*PROBLEM DESCRIPTION*:
Copy out the listing below line by line, changing nothing.

* * * *

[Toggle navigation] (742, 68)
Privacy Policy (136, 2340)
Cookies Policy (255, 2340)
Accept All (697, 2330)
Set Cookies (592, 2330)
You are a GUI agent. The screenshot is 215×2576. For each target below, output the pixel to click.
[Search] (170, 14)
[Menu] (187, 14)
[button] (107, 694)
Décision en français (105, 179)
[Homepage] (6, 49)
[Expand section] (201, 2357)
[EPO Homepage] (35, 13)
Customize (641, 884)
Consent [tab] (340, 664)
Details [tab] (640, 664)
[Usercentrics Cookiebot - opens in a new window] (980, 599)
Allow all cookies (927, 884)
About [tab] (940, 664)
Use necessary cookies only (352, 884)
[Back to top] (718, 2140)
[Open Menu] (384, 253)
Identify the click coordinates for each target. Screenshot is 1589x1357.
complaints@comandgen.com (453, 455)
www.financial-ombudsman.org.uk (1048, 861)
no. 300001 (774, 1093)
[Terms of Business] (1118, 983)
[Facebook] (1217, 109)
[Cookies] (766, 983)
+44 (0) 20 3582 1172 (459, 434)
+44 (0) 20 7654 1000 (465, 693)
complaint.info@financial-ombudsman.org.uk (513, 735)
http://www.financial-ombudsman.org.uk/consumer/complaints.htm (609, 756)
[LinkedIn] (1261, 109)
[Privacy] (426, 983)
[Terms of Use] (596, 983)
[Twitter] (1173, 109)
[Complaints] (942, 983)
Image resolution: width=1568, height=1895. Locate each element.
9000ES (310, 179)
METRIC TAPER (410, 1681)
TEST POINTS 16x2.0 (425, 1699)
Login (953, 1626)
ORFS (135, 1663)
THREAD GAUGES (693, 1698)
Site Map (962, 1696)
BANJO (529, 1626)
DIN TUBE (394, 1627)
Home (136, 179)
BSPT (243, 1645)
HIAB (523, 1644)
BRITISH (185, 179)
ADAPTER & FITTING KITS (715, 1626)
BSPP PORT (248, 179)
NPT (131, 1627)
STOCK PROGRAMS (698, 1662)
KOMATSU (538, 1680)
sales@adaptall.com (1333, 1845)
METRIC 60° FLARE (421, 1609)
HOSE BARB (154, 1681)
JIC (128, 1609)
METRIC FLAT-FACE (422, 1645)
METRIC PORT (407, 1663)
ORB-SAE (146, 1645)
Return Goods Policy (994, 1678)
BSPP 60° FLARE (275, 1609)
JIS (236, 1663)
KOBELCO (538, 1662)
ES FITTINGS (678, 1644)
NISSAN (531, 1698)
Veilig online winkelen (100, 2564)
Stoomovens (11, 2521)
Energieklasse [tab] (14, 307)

* * * *

*EXERCISE RESULT*:
[Toggle navigation] (742, 68)
Privacy Policy (136, 2340)
Cookies Policy (255, 2340)
Accept All (697, 2330)
Set Cookies (592, 2330)
You are a GUI agent. The screenshot is 215×2576. For each target below, output the pixel to click.
[Search] (170, 14)
[Menu] (187, 14)
[button] (107, 694)
Décision en français (105, 179)
[Homepage] (6, 49)
[Expand section] (201, 2357)
[EPO Homepage] (35, 13)
Customize (641, 884)
Consent [tab] (340, 664)
Details [tab] (640, 664)
[Usercentrics Cookiebot - opens in a new window] (980, 599)
Allow all cookies (927, 884)
About [tab] (940, 664)
Use necessary cookies only (352, 884)
[Back to top] (718, 2140)
[Open Menu] (384, 253)
Identify the click coordinates for each target. Screenshot is 1589x1357.
complaints@comandgen.com (453, 455)
www.financial-ombudsman.org.uk (1048, 861)
no. 300001 (774, 1093)
[Terms of Business] (1118, 983)
[Facebook] (1217, 109)
[Cookies] (766, 983)
+44 (0) 20 3582 1172 (459, 434)
+44 (0) 20 7654 1000 (465, 693)
complaint.info@financial-ombudsman.org.uk (513, 735)
http://www.financial-ombudsman.org.uk/consumer/complaints.htm (609, 756)
[LinkedIn] (1261, 109)
[Privacy] (426, 983)
[Terms of Use] (596, 983)
[Twitter] (1173, 109)
[Complaints] (942, 983)
Image resolution: width=1568, height=1895. Locate each element.
9000ES (310, 179)
METRIC TAPER (410, 1681)
TEST POINTS 16x2.0 (425, 1699)
Login (953, 1626)
ORFS (135, 1663)
THREAD GAUGES (693, 1698)
Site Map (962, 1696)
BANJO (529, 1626)
DIN TUBE (394, 1627)
Home (136, 179)
BSPT (243, 1645)
HIAB (523, 1644)
BRITISH (185, 179)
ADAPTER & FITTING KITS (715, 1626)
BSPP PORT (248, 179)
NPT (131, 1627)
STOCK PROGRAMS (698, 1662)
KOMATSU (538, 1680)
sales@adaptall.com (1333, 1845)
METRIC 60° FLARE (421, 1609)
HOSE BARB (154, 1681)
JIC (128, 1609)
METRIC FLAT-FACE (422, 1645)
METRIC PORT (407, 1663)
ORB-SAE (146, 1645)
Return Goods Policy (994, 1678)
BSPP 60° FLARE (275, 1609)
JIS (236, 1663)
KOBELCO (538, 1662)
ES FITTINGS (678, 1644)
NISSAN (531, 1698)
Veilig online winkelen (100, 2564)
Stoomovens (11, 2521)
Energieklasse [tab] (14, 307)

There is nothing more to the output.